Mission File: Charlie came out before the recent election in the USA however reading the following mission file introduction made me wonder. “At times, there can be no choice but to use naked force to eliminate politicians.” Heh. In this particular quick shot, Sex & Politics, the politician turns out to be an incubus. The way the introduction is written does not make it clear whether the characters are sent in “by the good guys” to assassinate a (corrupt) politician and he just turns out to be an incubus to boot or whether they need to kill the incubus who’s annoyingly got himself the great cover of being a well known politician. If it’s the former than that could put a rather dark spin on your game; would your heroes get involved in political murder? In the standard encounter the characters are supposed to barge in just when the demon, in demon form, is ‘serving’ four prostitutes (At once? Is this a multi-limbed anime style demon?) and they’ve these converted-corrupted minions to deal with too.

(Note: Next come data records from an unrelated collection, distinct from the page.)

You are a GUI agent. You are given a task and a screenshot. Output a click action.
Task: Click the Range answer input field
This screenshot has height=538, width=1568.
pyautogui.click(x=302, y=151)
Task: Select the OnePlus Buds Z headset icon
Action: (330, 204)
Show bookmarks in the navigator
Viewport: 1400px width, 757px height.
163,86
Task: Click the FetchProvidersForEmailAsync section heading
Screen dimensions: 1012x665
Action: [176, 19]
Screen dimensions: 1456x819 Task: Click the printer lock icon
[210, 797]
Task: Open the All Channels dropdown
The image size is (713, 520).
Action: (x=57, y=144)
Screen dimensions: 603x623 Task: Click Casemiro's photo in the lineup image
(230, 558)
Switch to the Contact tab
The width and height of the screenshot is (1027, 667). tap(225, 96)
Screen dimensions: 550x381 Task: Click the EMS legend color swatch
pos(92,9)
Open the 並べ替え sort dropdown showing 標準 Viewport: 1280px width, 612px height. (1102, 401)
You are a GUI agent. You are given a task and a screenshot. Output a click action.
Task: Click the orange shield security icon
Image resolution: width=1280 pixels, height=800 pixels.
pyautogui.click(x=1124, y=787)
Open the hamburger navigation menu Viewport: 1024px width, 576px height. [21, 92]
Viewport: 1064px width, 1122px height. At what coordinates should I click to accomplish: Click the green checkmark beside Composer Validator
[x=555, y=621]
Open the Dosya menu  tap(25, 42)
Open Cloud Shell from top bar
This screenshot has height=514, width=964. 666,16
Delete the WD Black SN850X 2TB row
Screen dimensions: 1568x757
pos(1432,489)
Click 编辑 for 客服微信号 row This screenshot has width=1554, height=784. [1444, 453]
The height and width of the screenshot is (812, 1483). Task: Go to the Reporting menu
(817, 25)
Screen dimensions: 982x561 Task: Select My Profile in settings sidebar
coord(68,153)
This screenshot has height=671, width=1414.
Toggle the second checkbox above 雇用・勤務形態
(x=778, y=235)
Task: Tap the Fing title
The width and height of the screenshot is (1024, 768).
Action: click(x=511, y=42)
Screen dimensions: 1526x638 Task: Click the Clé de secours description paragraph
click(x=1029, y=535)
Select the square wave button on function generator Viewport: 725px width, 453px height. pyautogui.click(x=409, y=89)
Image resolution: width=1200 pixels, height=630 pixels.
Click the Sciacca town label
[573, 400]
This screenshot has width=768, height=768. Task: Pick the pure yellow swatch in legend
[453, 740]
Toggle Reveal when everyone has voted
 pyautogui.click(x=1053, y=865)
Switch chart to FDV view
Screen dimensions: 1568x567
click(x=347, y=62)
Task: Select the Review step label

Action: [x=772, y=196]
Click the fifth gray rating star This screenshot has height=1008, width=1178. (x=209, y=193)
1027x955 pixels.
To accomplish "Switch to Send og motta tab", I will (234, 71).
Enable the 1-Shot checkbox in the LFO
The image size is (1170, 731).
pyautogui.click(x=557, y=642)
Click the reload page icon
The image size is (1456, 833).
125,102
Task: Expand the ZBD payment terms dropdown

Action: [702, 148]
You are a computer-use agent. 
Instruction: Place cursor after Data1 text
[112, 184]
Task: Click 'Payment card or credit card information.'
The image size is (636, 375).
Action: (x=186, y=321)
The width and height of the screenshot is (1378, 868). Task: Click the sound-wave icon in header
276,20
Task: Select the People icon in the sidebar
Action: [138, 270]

This is a mature reader product. It has to be after the introduction from the author suggests that some of us need to get a f**king life and promises that he’s not s**ting on anyone’s religion. I like swearing and only put those stars in to save people reading this from work with content filters which might ring alarm bells in their boss or tech department’s internet watch, but I also like diplomacy and persuasive language. I’m only getting one of those three here. In fact, I approve of mature reader RPG products, not necessarily adult supplements just for the sake of being adult, but as the average age of roleplayers increase then it would be nice to have supplements reflect that. I don’t see why we should pitch at the lowest common denominator all the time. Unfortunately I don’t think Mission File Charlie gets this quite right. It’s mature at times (demons determined to mate with young women and young women willing to trade sexual favours with the PCs in order to escape the demon) but still not above the lowest common denominator.
In fact, too many of the quick shots are cheap shots; “Stop Shooting Jesus!” is an encounter with a non-buddy Christ (a reference to Dogma) and “When Ecologists Attack” features a naked woman who whips a “M19IIA1” out from between her legs to shoot at the PCs. I assume M19IIA1 is a type of gun, perhaps I’d better go look at Ultramodern Firearms – a supplement which we’re told is handy but not necessary for the game.
I’m not even sure I’ve the ‘1’s and the ‘I’s right in M19IIA1. The font used in the PDF is awful and it’s not made an easier by the fact that the whole product is written in capital letters.
In the back of the PDF we’ve some splat stuff. There’s a new class – the Sin Eater (taken from the movie of the same name), iconic NPCs (which we’ve had already in Mission File Bravo) and new creatures. But we’ve had monsters like the Junkyard Golem already in Mission File Alpha.
Although there’s more text in Mission File Charlie than there is in Mission File Bravo there’s less I like in it and even less which can actually be used in a Blood and Relics game. Blood and Relics is a great game to do a mission file like supplement for because it is a campaign where the GM really could benefit from some professionally crafted one off encounters. You’d want these encounters to be carefully balanced so they could sit alongside the main campaign, not wipe out the group or leave important-seeming questions unanswered or wreck previously established dynamics. At least, this is what I’d want and I don’t feel I get that from this issue is Quick Shots.